In its 2013 Annual Report, the Commission commented extensively on the obligation of all judges of courts of record – that is, all courts except town and village courts – and of all non-incumbent candidates seeking election to courts of record – to file annual financial disclosure statements, similar to those filed by other state officials and state government employees. Section 211(4) of the Judiciary Law and Section 40.2 of the Rules of the Chief Judge require judges to file an annual financial disclosure statement by May 15 of each succeeding year.

Since 1990, the Ethics Commission for the Unified Court System (UCS Ethics) has been responsible for administering the distribution, collection, review and maintenance of annual financial disclosure statements. The powers, duties and procedures of the UCS Ethics are set forth in 22 NYCRR Parts 40 and 7400.
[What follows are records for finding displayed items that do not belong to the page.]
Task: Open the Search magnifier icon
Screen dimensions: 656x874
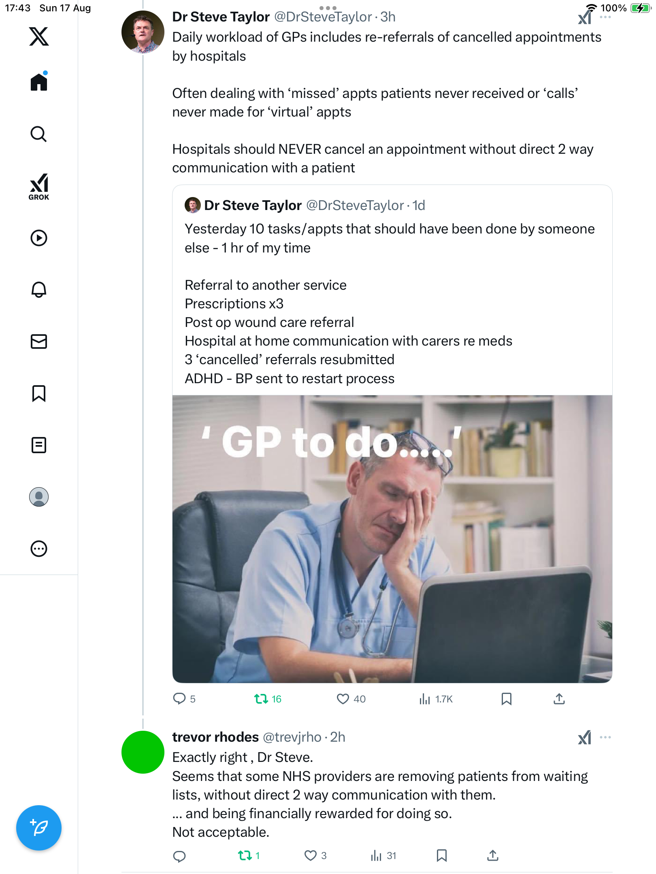Action: [39, 134]
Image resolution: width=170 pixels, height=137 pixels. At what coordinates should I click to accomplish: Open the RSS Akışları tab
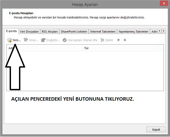(50, 32)
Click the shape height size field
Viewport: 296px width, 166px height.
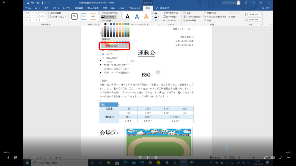pos(254,14)
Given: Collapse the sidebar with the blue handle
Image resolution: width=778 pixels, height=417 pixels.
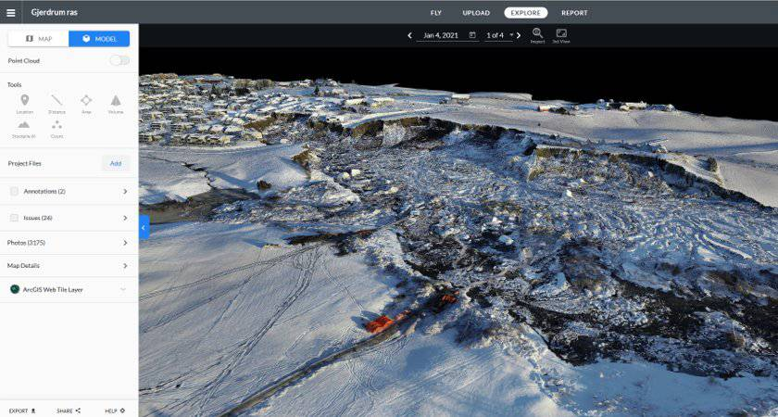Looking at the screenshot, I should point(144,227).
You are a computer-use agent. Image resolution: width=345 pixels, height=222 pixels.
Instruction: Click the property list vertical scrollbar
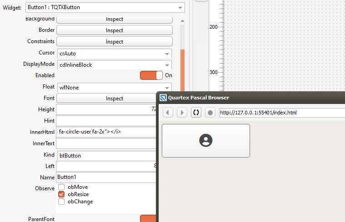coord(182,68)
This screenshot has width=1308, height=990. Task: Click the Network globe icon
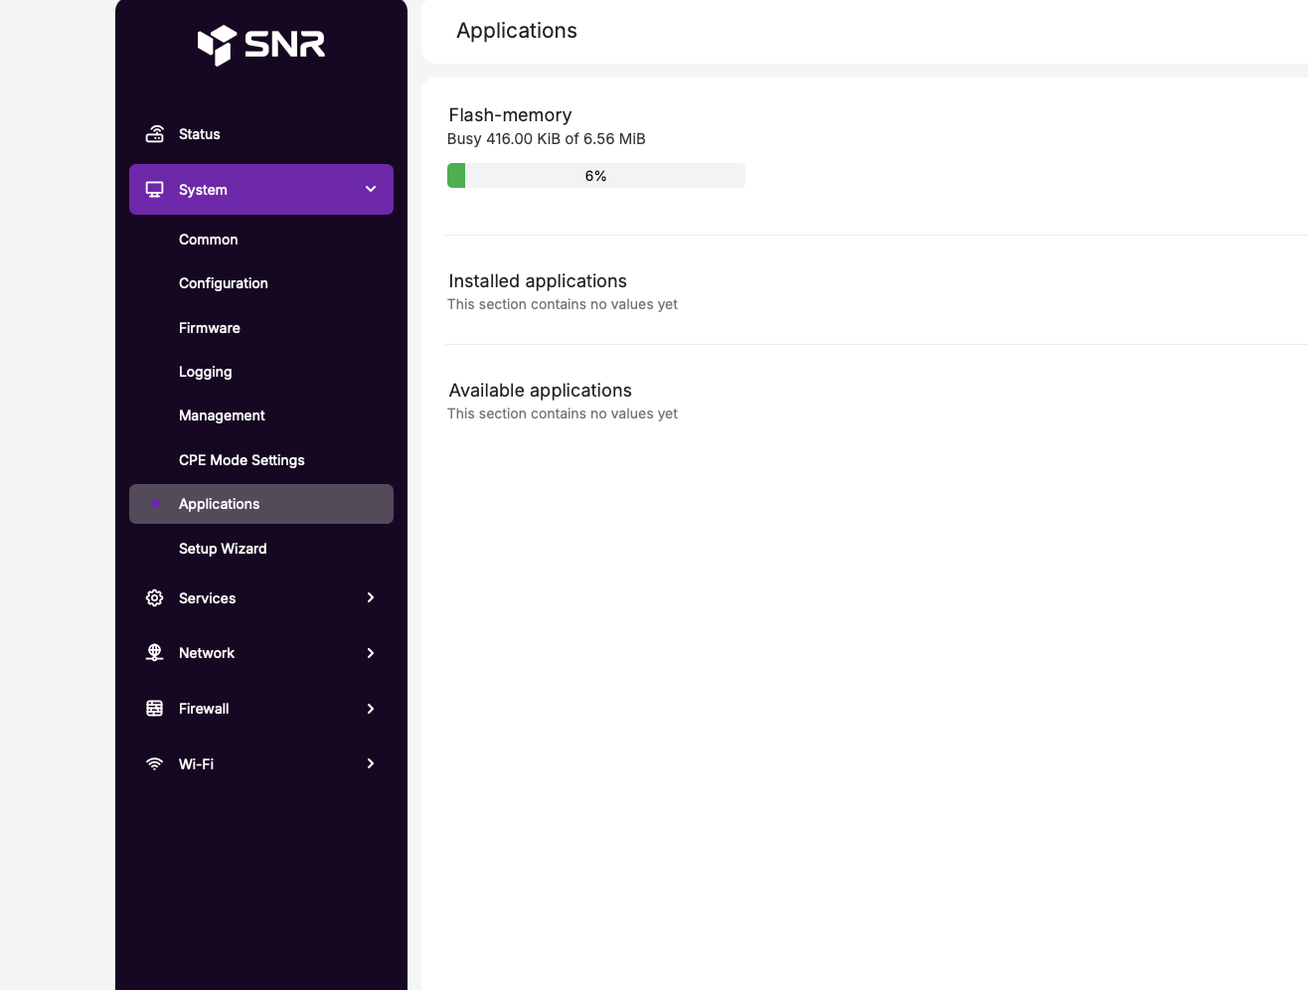tap(155, 653)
When a judge is late in submitting the annual statement and fails to respond to notices to cure, UCS Ethics is obliged to issue a notice of delinquency, and to notify the Commission, pursuant to Section 40.1(k) of the Rules of the Chief Judge.  Where investigation by the Commission reveals a valid excuse, discipline would not be imposed. Where the explanations are not persuasive – e.g., the judge was busy, or misplaced the disclosure form, or did not check the mail carefully enough for it, or was distracted by personal matters – the Commission has typically issued a Letter of Dismissal and Caution, reminding the judge of the obligations to file and to do so promptly.  Two such letters were issued in 2013, four in 2012 and three each in 2011 and 2010.

However, in 2013 there was a first-time public discipline for failure to file a single financial disclosure statement in a timely manner.  In Matter of McAndrews,* a District Court judge was censured for being nearly eleven months late in filing and for failing to respond to inquiry letters from the Commission, which resulted in his being summoned to testify about both the underlying complaint and the failure to cooperate. There was no evidence that the tardy McAndrews disclosure statement itself was materially inaccurate.

Filing a materially inaccurate statement would subject the judge to public discipline, particularly if the disclosure violation were coupled with other misconduct.  Matter of Joseph S. Alessandro, 13 NY3d 238 (2009); Matter of Francis M. Alessandro, Id.; and Matter of Nora S. Anderson.**



From the 2014 Annual Report, pages 25-26.